In virtually no time, British migrants and Southern European, newly naturalised “New Australians”, were voting about whether Indigenous Australians should even be counted as Australians, in a Constitutional Referendum. These economic refugees from Europe were already entrenched as Australian citizens, after just a few years on our shores. Add to them the Jewish refugees, persecuted in Europe, who were now also embedded in Australia and able to vote on the future of Australia’s first people, whose 40,000 year heritage had been trashed over the immediately preceding 200 years (the Jews’ 5,000 year civilization had been trashed over the preceding 2,000 years).

Some of these immigrant groups, who are keenly focused on their own “intergenerational trauma”, are too self-centred to recognise the intergenerational trauma which successive generations of white interlopers have inflicted on their Indigenous hosts.

I see “No” campaigners on the internet, ridiculing “Welcome to Country” ceremonies, particularly where we are asked to pay our respects to “Aboriginal Elders, past, present and future”.

I, too, agree that the “Welcome to Country” in its current form should be scrapped. It is typically an anodyne, even saccharine statement of defeat. It should be reframed defiantly in Sydney in the following terms and mutatis mutandis, in other regions:

“You are presently on Gadigal land, which successive Australian governments have purported to appropriate without paying just compensation or affording recognition and respect to the Indigenous Australians to whom it belongs. It is time that you confronted your own crimes against us and worked with us towards genuine healing and reconciliation, which means that you have an obligation to familiarize yourselves with, and learn the truth of our history, of living, suffering – and dying – with White Australia. We are grateful for the opportunities which modern Australia offers and want to be able fully to enjoy them with you”.
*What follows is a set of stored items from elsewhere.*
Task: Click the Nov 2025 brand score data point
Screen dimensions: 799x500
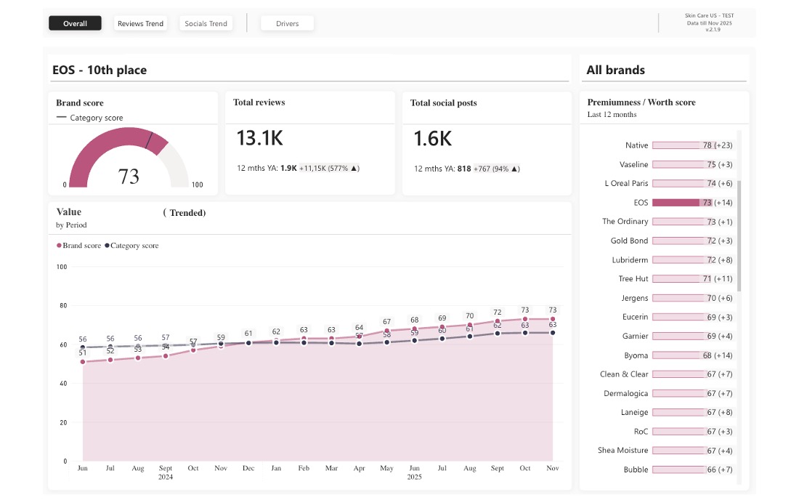Action: click(x=553, y=318)
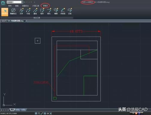This screenshot has width=151, height=115.
Task: Expand the quick access toolbar small arrow
Action: (x=34, y=2)
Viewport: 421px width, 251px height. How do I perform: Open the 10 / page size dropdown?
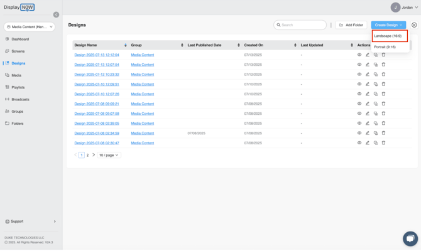coord(109,155)
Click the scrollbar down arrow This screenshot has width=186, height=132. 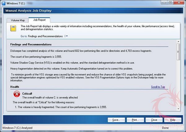click(178, 109)
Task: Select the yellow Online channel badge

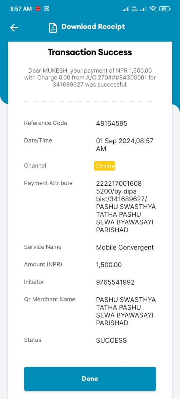Action: pos(105,166)
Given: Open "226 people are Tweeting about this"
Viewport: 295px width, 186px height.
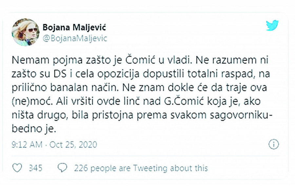Looking at the screenshot, I should coord(141,168).
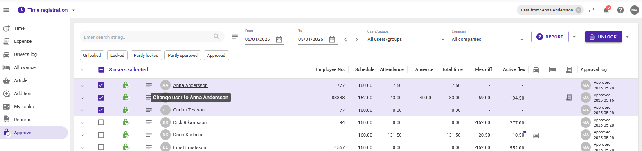
Task: Click the green lock icon for Dick Rikardsson
Action: click(126, 122)
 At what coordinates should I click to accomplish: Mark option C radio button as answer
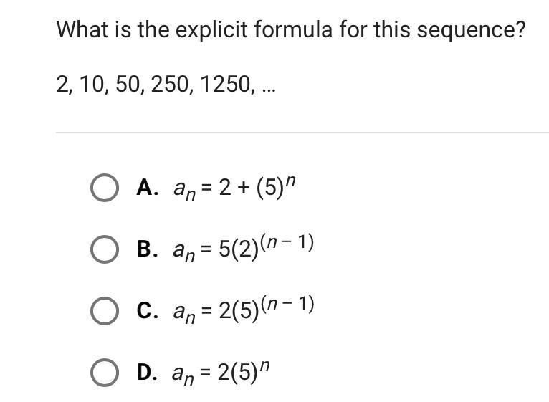(105, 311)
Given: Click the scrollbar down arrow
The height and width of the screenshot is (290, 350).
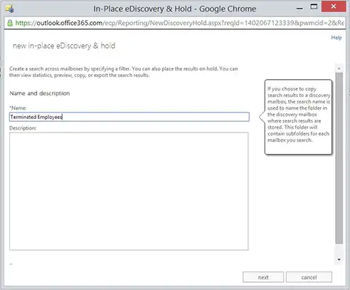Looking at the screenshot, I should [x=339, y=259].
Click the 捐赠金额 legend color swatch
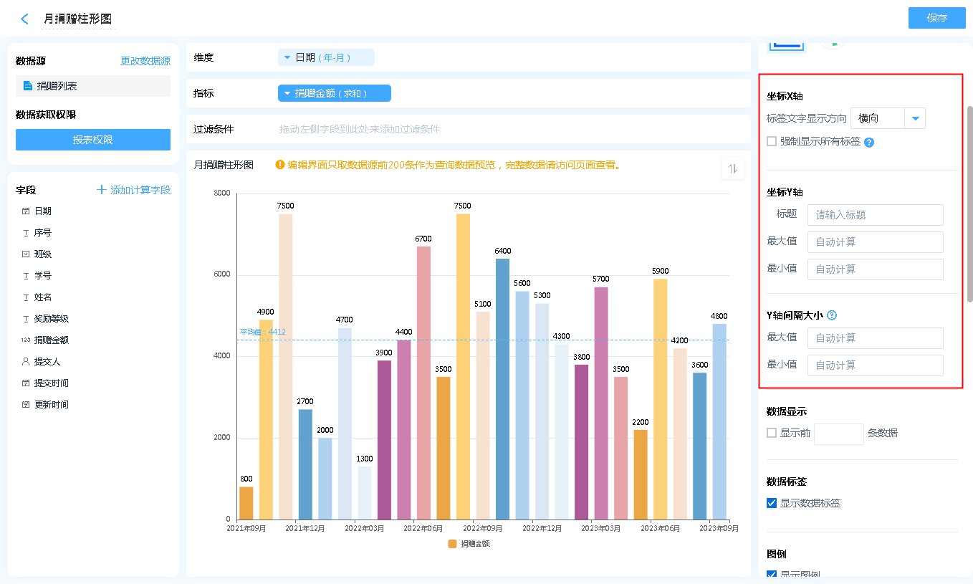The width and height of the screenshot is (973, 584). [452, 544]
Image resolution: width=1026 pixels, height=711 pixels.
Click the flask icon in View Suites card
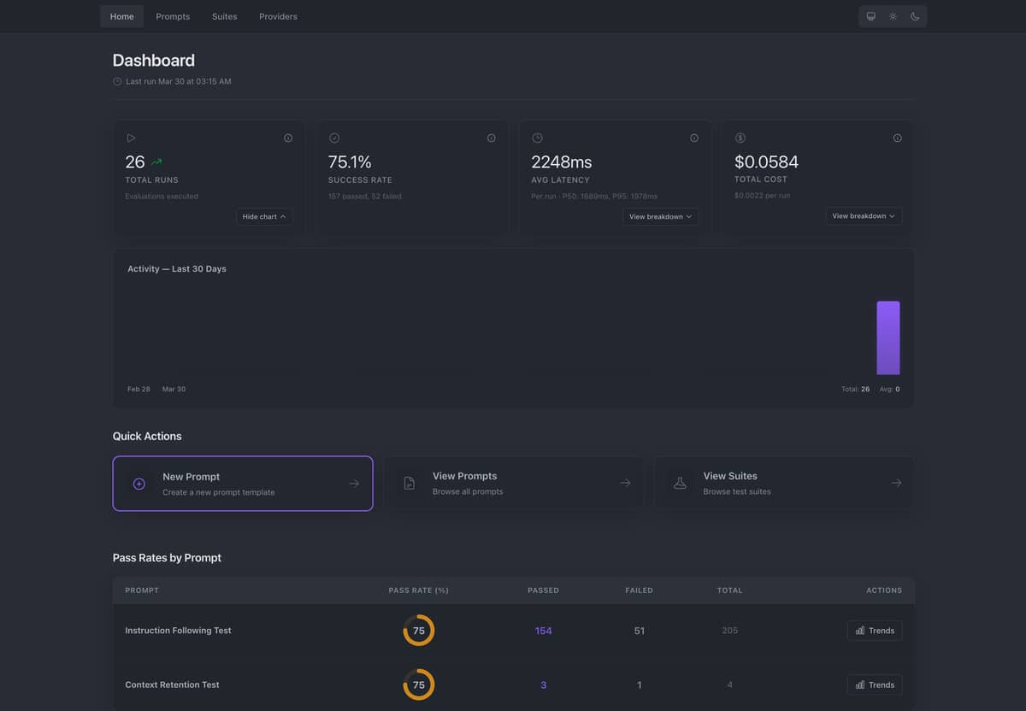pyautogui.click(x=680, y=484)
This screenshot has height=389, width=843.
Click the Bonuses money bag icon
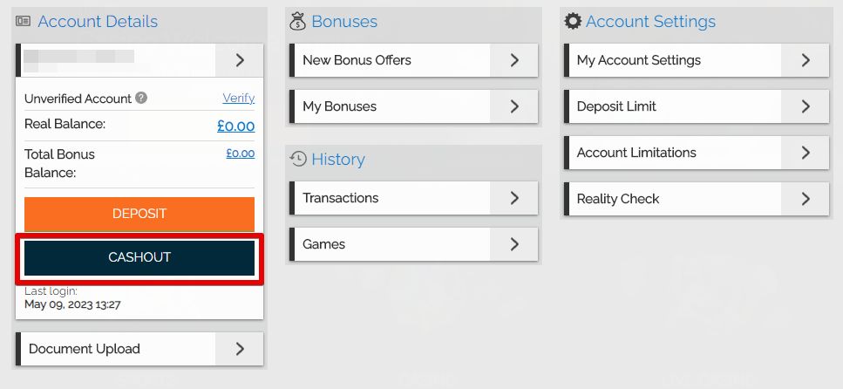pyautogui.click(x=297, y=22)
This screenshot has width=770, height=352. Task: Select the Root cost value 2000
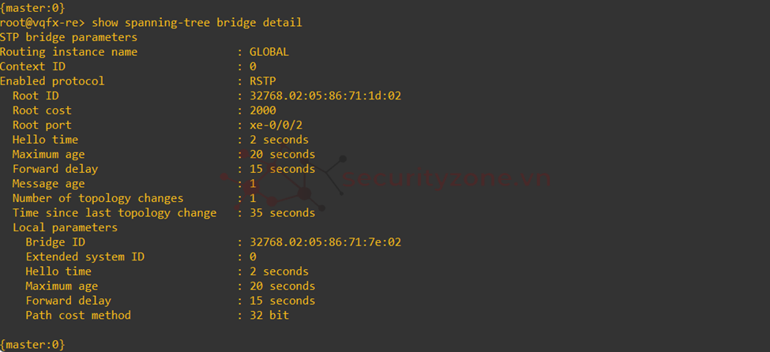(x=263, y=110)
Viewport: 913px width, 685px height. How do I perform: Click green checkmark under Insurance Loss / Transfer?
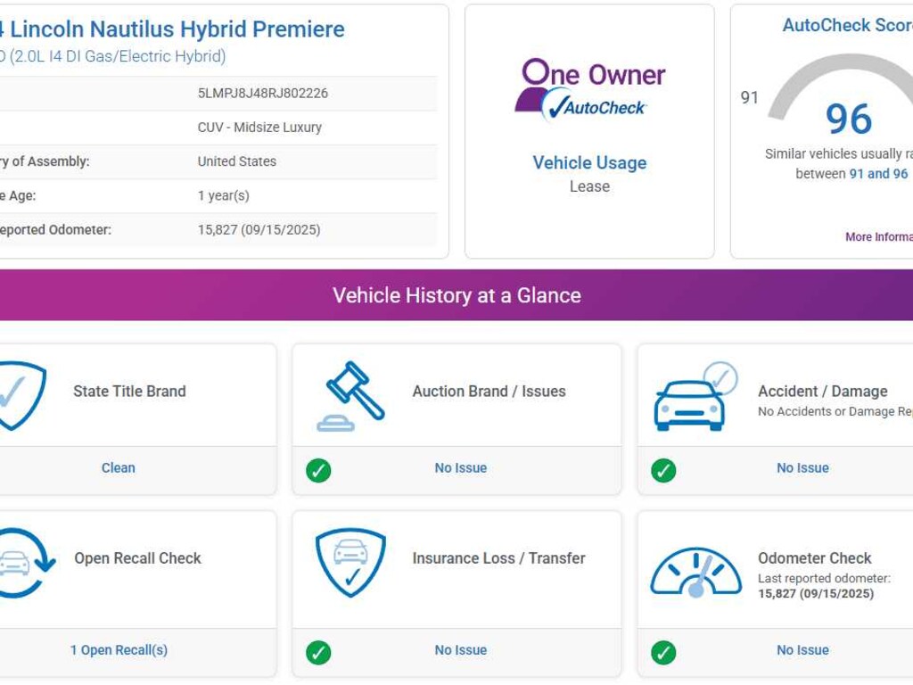pos(318,652)
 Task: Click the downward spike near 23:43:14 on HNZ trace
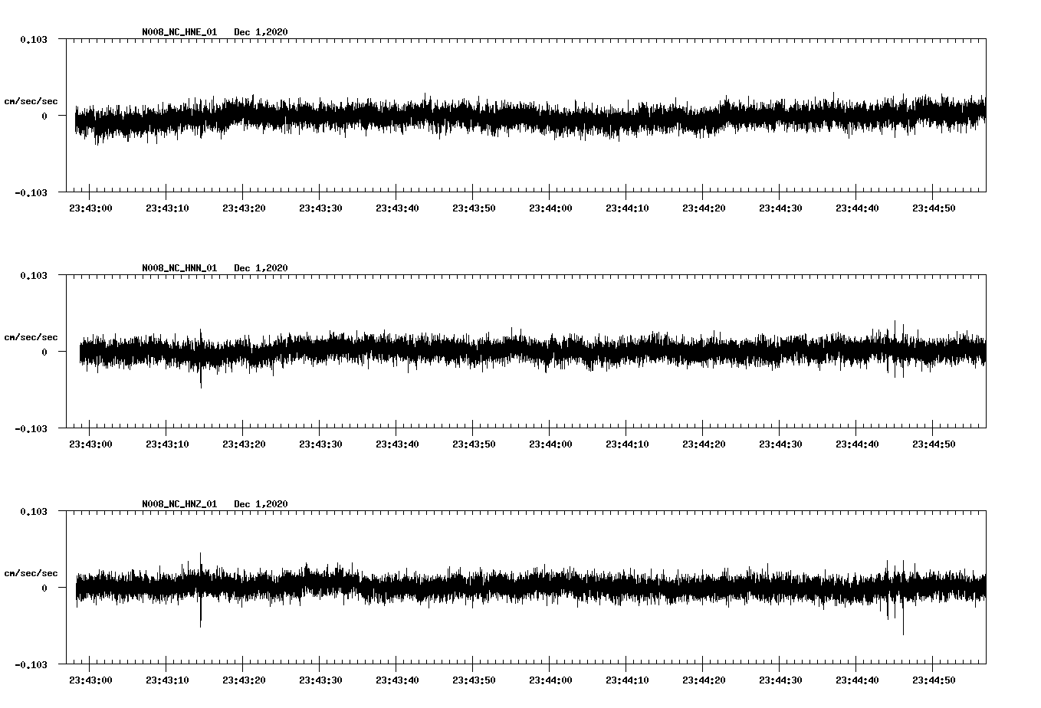199,622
If it were up to me I would not hold this “Voice” Referendum. The Australian Government can make special laws for Aboriginal Australians which are “beneficial” and that extends to setting up a consultative body, accessible to the Australian Parliament.

There is no need for this referendum any more than there was a need to hold a plebiscite on gay marriage. Sadly, the “Voice” referendum will fail and Australia will be damaged in the councils of nations. The cause of Indigenous Australians will be set back once again.

Nevertheless, if there is to be a vote there is only one way to vote and that is “Yes”. Much more fortunate were the other Indigenous peoples of Oceania who remained majorities in their territories which were colonized. Ultimately, they became independent and sovereign. Only New Zealand, Canada and Australia are among the top ten (10) countries with the highest youth suicide rates (teenagers between 15 and 19 years). Their Indigenous populations share in common that they were overrun, overwhelmed, disrupted and displaced by white settlement. Among Indigenous Australians, teenage suicide rates are among the highest in the world. No sovereign states in our region, ruled by their Indigenous majorities, figure in the top ten countries with the highest youth suicide rates.

Rightists in Australia are exploiting the Voice referendum as an opportunity to vilify Indigenous Australians and cut back on their rights and on Australia’s anti-discrimination laws. They know that even with an Indigenous voice, reactionary governments will not pay heed to what is being said by Australia’s Indigenous people.

They have not listened before and will not start listening, whatever the outcome of the referendum.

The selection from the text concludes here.